**Your objective**:
Copy the material below word for word, from the line with "The width and height of the screenshot is (1324, 612)." to the line with "will pyautogui.click(x=1491, y=43).", including both of those lines.

**Stored records**:
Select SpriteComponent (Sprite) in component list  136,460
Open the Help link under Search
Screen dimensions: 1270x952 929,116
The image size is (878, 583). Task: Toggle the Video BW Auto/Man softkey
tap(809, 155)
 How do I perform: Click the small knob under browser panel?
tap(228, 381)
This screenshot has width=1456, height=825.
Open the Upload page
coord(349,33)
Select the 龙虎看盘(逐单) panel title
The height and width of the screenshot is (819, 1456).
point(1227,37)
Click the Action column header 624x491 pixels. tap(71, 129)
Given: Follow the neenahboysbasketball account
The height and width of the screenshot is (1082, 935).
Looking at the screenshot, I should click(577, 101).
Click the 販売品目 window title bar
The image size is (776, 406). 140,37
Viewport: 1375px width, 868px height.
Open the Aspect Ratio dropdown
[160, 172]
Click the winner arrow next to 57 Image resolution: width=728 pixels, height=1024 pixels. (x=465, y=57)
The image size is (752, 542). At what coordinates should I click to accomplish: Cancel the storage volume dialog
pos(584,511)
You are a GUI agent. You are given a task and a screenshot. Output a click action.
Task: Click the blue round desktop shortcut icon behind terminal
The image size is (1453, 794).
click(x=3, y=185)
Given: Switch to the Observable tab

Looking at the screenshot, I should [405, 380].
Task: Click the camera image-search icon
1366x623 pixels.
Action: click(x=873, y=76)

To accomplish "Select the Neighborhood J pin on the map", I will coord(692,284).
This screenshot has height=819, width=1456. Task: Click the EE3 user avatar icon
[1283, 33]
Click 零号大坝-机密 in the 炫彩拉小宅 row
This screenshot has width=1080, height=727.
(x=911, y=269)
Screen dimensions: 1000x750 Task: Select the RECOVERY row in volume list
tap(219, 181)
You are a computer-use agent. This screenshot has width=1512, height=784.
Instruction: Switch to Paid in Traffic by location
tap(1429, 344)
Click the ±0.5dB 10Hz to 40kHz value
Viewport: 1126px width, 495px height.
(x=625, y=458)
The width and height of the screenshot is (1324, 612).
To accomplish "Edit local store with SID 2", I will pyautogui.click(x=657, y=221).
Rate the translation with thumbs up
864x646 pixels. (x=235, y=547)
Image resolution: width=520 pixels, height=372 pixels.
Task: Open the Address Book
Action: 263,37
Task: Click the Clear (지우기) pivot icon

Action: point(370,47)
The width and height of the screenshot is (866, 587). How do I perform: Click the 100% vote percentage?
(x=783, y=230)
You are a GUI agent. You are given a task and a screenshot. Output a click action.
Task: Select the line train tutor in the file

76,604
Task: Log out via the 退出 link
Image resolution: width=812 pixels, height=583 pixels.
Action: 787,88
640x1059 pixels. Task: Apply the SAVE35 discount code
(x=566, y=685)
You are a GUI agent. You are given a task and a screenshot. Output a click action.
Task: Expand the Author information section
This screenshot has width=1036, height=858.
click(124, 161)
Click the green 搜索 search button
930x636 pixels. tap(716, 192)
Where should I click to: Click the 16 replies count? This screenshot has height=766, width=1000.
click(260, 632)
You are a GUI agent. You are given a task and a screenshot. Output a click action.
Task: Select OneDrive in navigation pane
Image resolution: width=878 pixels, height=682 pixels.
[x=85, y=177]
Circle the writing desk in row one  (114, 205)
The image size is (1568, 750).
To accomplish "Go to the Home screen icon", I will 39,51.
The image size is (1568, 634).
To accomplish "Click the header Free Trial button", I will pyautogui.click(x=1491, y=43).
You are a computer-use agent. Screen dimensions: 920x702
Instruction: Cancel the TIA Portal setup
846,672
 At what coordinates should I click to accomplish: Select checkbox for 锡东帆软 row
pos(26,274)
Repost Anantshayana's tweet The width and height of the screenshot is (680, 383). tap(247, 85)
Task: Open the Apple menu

**Result of this task**:
The width and height of the screenshot is (1324, 612).
To accomplish "Edit local store with SID 2", I will pyautogui.click(x=657, y=221).
Rate the translation with thumbs up
864x646 pixels. (x=235, y=547)
Image resolution: width=520 pixels, height=372 pixels.
Task: Open the Address Book
Action: 263,37
Task: Click the Clear (지우기) pivot icon

Action: point(370,47)
The width and height of the screenshot is (866, 587). How do I perform: Click the 100% vote percentage?
(x=783, y=230)
You are a GUI agent. You are given a task and a screenshot. Output a click action.
Task: Select the line train tutor in the file

76,604
Task: Log out via the 退出 link
Image resolution: width=812 pixels, height=583 pixels.
Action: 787,88
640x1059 pixels. Task: Apply the SAVE35 discount code
(x=566, y=685)
You are a GUI agent. You are given a task and a screenshot. Output a click action.
Task: Expand the Author information section
This screenshot has width=1036, height=858.
click(124, 161)
Click the green 搜索 search button
930x636 pixels. tap(716, 192)
Where should I click to: Click the 16 replies count? This screenshot has height=766, width=1000.
click(260, 632)
You are a GUI agent. You are given a task and a screenshot. Output a click action.
Task: Select OneDrive in navigation pane
Image resolution: width=878 pixels, height=682 pixels.
[x=85, y=177]
Circle the writing desk in row one  (114, 205)
The image size is (1568, 750).
To accomplish "Go to the Home screen icon", I will 39,51.
The image size is (1568, 634).
To accomplish "Click the header Free Trial button", I will pyautogui.click(x=1491, y=43).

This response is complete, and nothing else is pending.